Arriving home after our weekend at the beach I sorted through my treasures. We had spent a great deal of time speculating about the things that we had found on the beach and carefully comparing them to the fossil guide that was at the house. There is something indescribably powerful about finding part of an animal that lived millions of years ago and physically holding it in your hand; it's almost as if somehow the spatial connection transcends time.

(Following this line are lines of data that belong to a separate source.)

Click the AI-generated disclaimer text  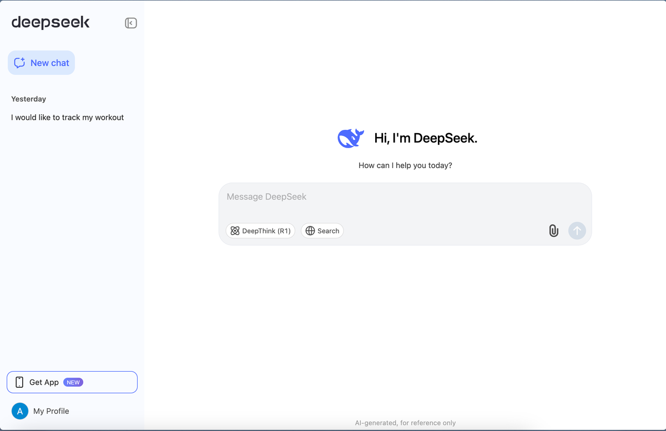[x=405, y=423]
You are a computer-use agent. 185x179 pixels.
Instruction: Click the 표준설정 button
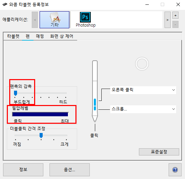point(159,152)
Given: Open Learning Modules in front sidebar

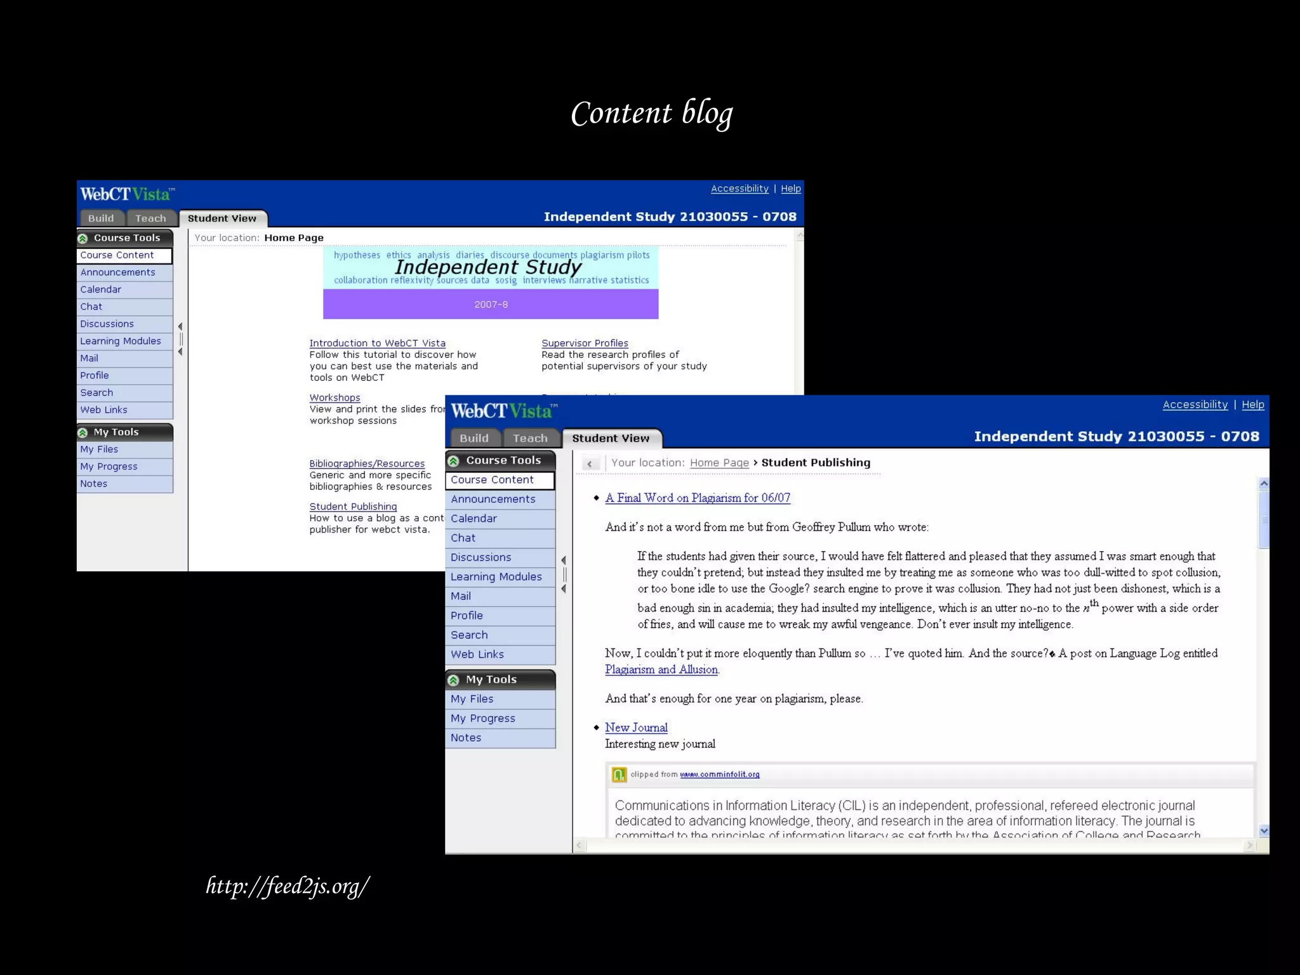Looking at the screenshot, I should coord(496,576).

One of the things in my collection is a fossilized chard of what I'm sure is bone. There's a texture to the surface and broken edges that I recognize. This knowledge may come from cooking, but my thoughts are drawn back to a day when I was no more than nine. I was on a weekend camping trip with my girl scout troop in the Pine Barrens of New Jersey. We were on a hike and we entered a clearing that was nearly perfectly circular. I have no idea why we stopped, but as the adults talked, we girls started to poke at the oddly curved sticks that littered the ground. When they turned their attention to us, the leaders were horrified to find us playing with pig bones. It turned out that we had stopped to rest on the site of some colonial slaughter house.

Last night, my brother and I sat side by side on a sofa at our rental house. Behind us the Chesapeake Bay darkened as the sun set. In the next room we could hear Treat and Josh trading witticisms and wry observations over the sound of a Harry Potter movie. My lap top was on my knees, and as we talked the screen saver started spinning out pictures from my photo library. Many were of the boys, snapped on past adventures much like the one we were on now. We marveled at how quickly the time has passed and how much they have grown.

I know from questioning them that the boys remember only a fraction of all we've done, but when we dropped Josh off tonight, I asked him if he had a good time. "Yup," he answered, and I believed him, and that was enough.